Now let’s move further down the leg. The calf is a very common area to injure in professional athletes and weekend warriors alike. What does science say we can do to prevent the dreaded ping in the “old man’s muscle”?
I have scoured the internet, dug through medical archives, trawled ancient libraries, sought world expert opinion* and come up short. Prevention of calf musculature injuries is just not something that has been closely investigated to date. However there is some relevant research which I will combine with clinical experience to come up with a calf injury prevention plan.
Firstly we should talk a little about the anatomy of the calf complex. Most people are well aware of the gastrocnemius, the bulky muscle at the top of the calf made up of two parts. But just as important to know about is the soleus; located underneath the gastrocnemius.
The major difference between the gastrocnemius and the soleus muscles is their attachment above and below the knee joint respectively. The implication of the different attachments is that the muscles contribute differently depending on how bent the knee becomes. The more the knee bends, the greater the percentage of work the soleus does instead of the gastrocnemius and vice versa. We can exploit this relationship to allow for more targeted strength of one muscle versus the other. This becomes extremely relevant when we see the comparison of injury rates between the muscles.
Recent MRI findings analysed by Dr Andrew Rotstein (Victoria House Imaging) of calf injuries in the AFL showed that of 63 in season injuries, 30 of these caused missed matches. Of those injuries that caused missed matches, 22 of them involved the soleus (19 were due to the soleus alone). Not only was the soleus more likely to tear, but it was also more likely to make an AFL player miss a game. Clearly we can’t ignore the soleus if we want to prevent calf injuries.
Good examples of soleus strengthening exercises are the seated calf raise or a bent knee calf raise. If you are not in a gym with a seated calf raise machine, you can do the same thing at home with some weights resting on the knee (small children are perfect for this if you can keep them still).

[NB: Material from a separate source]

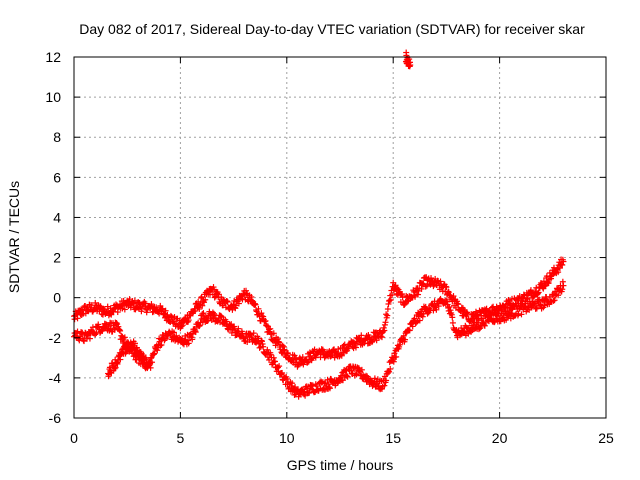 The image size is (640, 480). Describe the element at coordinates (57, 137) in the screenshot. I see `y-tick-label: 8` at that location.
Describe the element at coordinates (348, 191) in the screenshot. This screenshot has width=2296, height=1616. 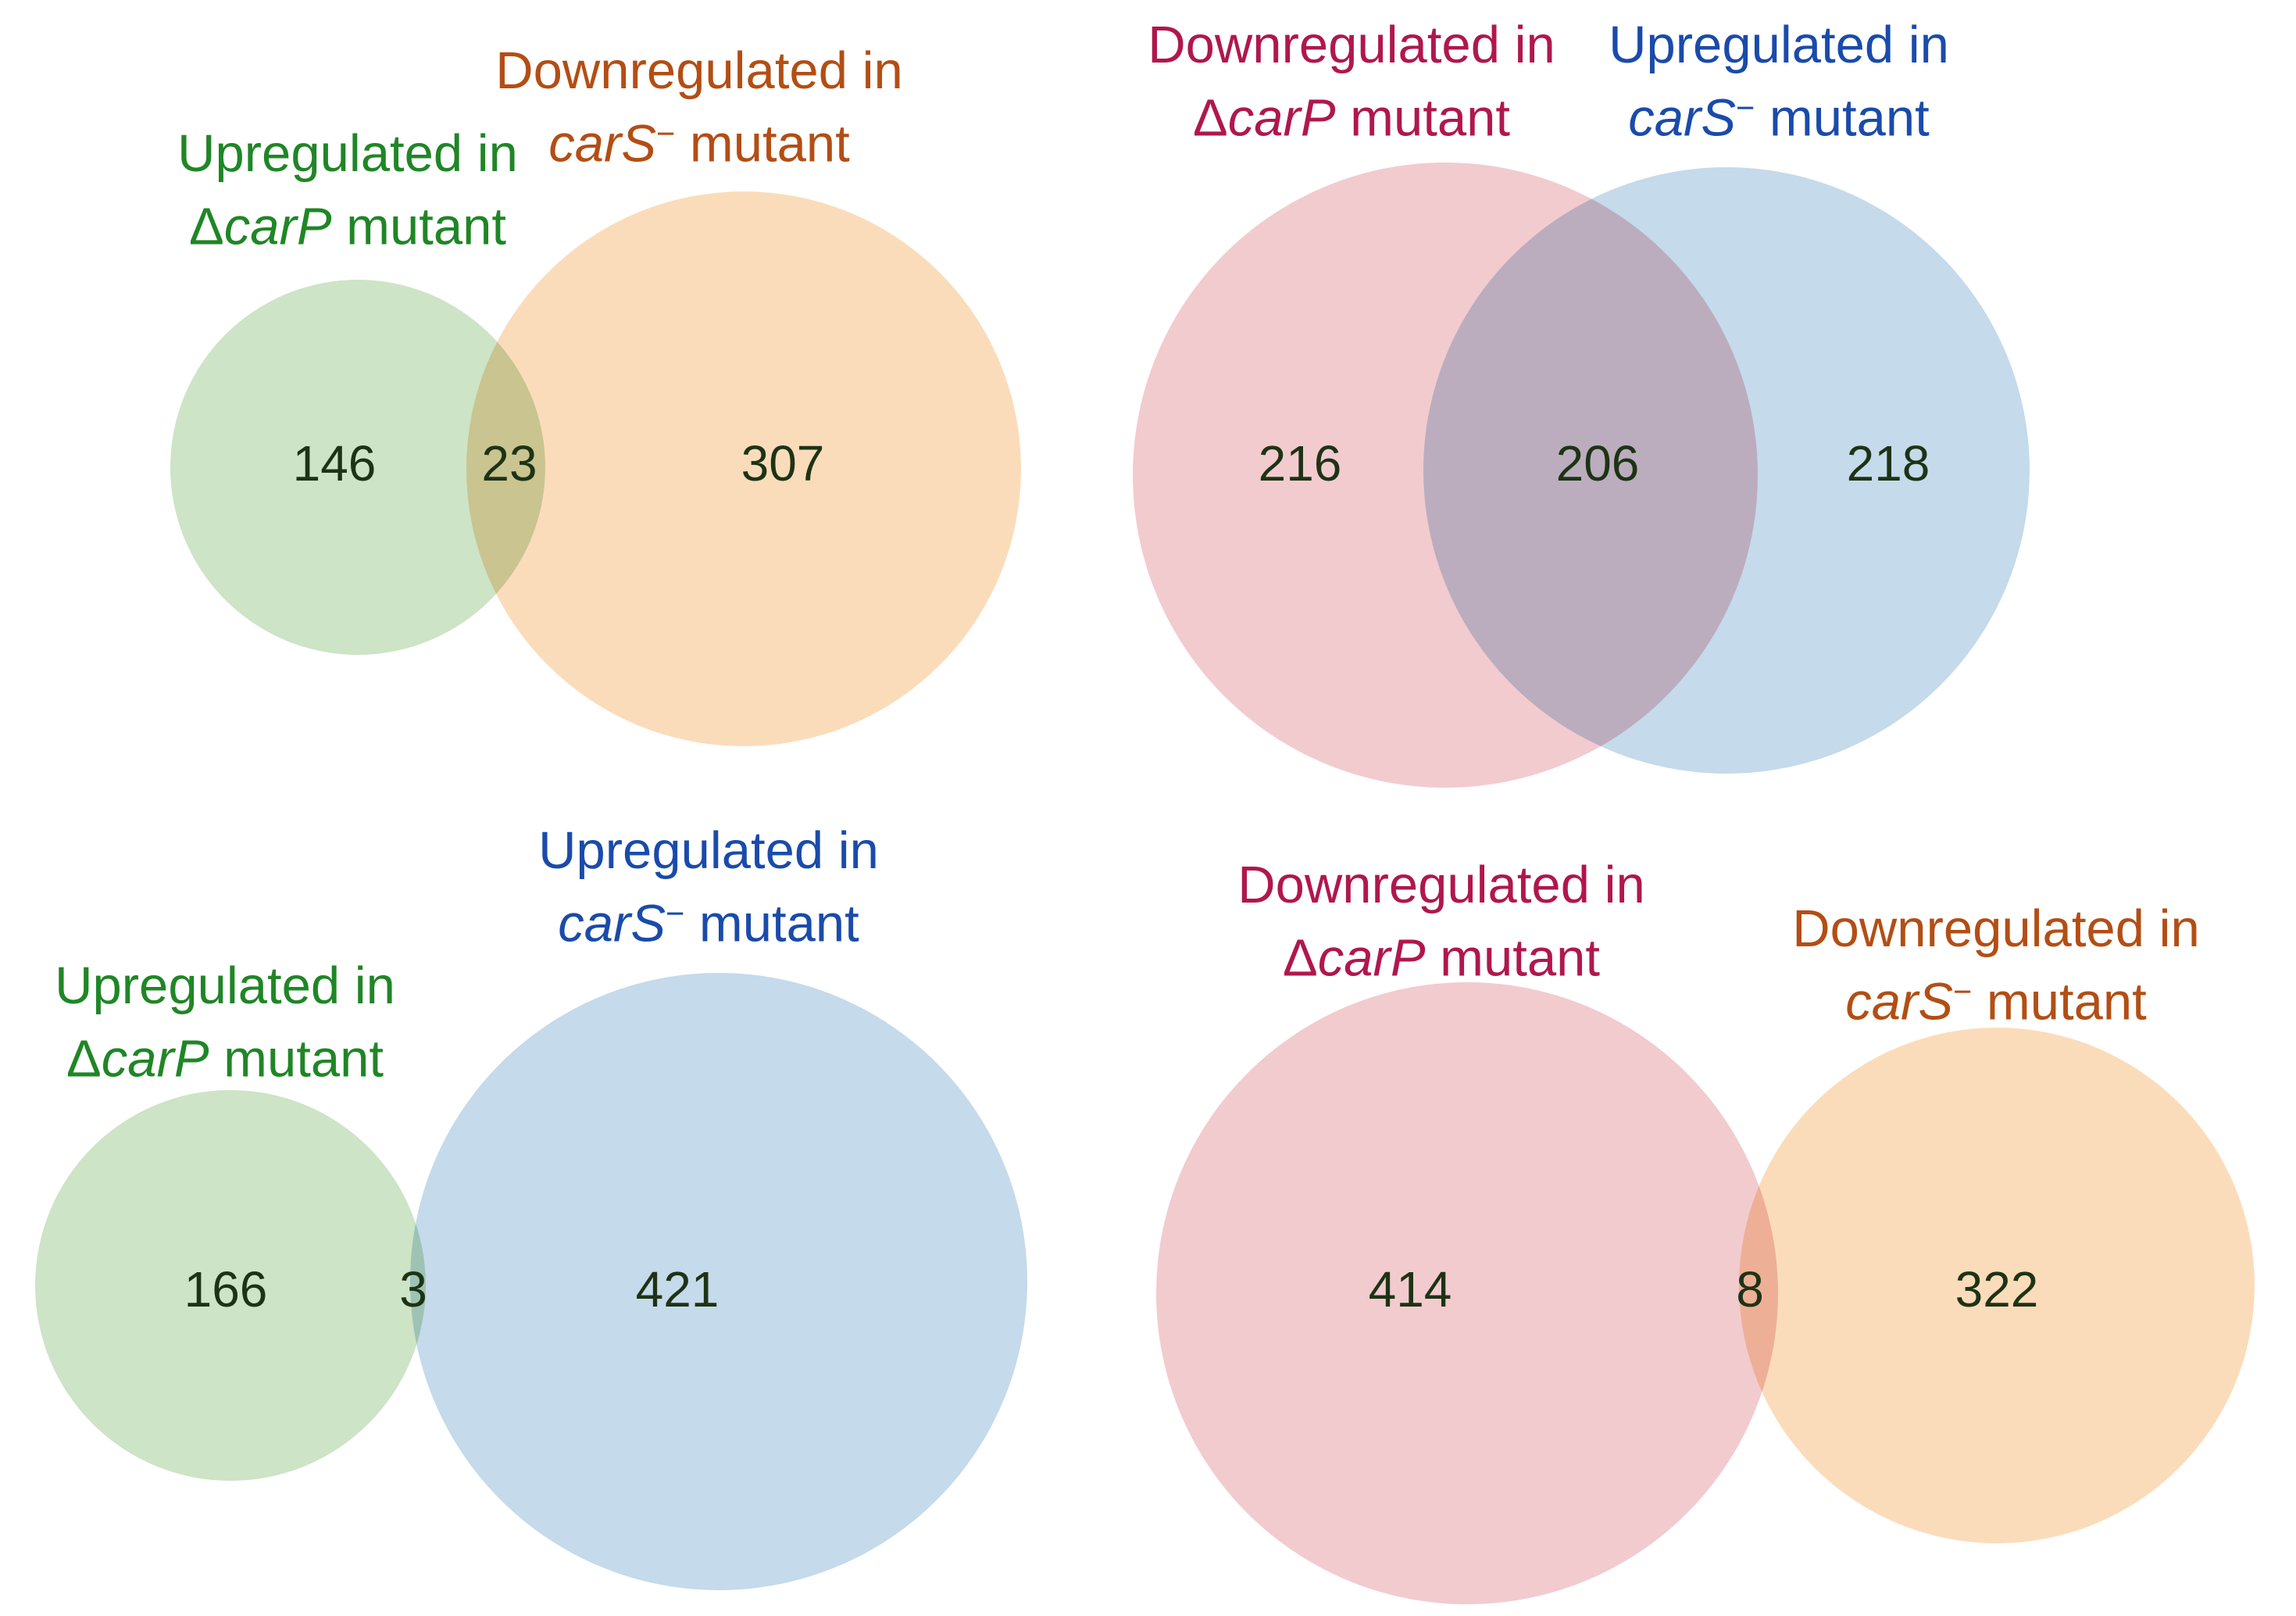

When most people think of the calf muscle they are thinking of the muscle named gastrocnemius. How can we guard the gastrocnemius from injury?
As for most parts of the body, strength is the real key to avoiding injury. Rod Whiteley and his colleagues at Aspetar looked at the average amount of straight leg calf raises a person could do on the edge of a step. The average number of raises was 23 from a group of 156 subjects (312 calves) who ranged in age from 18 – 70 years old. Try this test at home and if you find you are off the pace then you at least have a target number you can build towards.
Further to working on the endurance of that gastrocnemius by doing a high number of repetitions per set, I also recommend spending time working on building strength. This is achieved by lifting heavier weights fewer times. Runners will be given the advice to do 5 sets of 5 repetitions and set the weight at a level that makes the 5th repetition quite difficult to achieve. It has been shown that concurrently training for strength and endurance increases performance in elite level runners, and if it can improve them, it should be able to improve the rest of us!
So there you have it, the currently available scientifically based preventive strategies for keeping those muscles in great shape.
* Some of these actions may not have technically happened.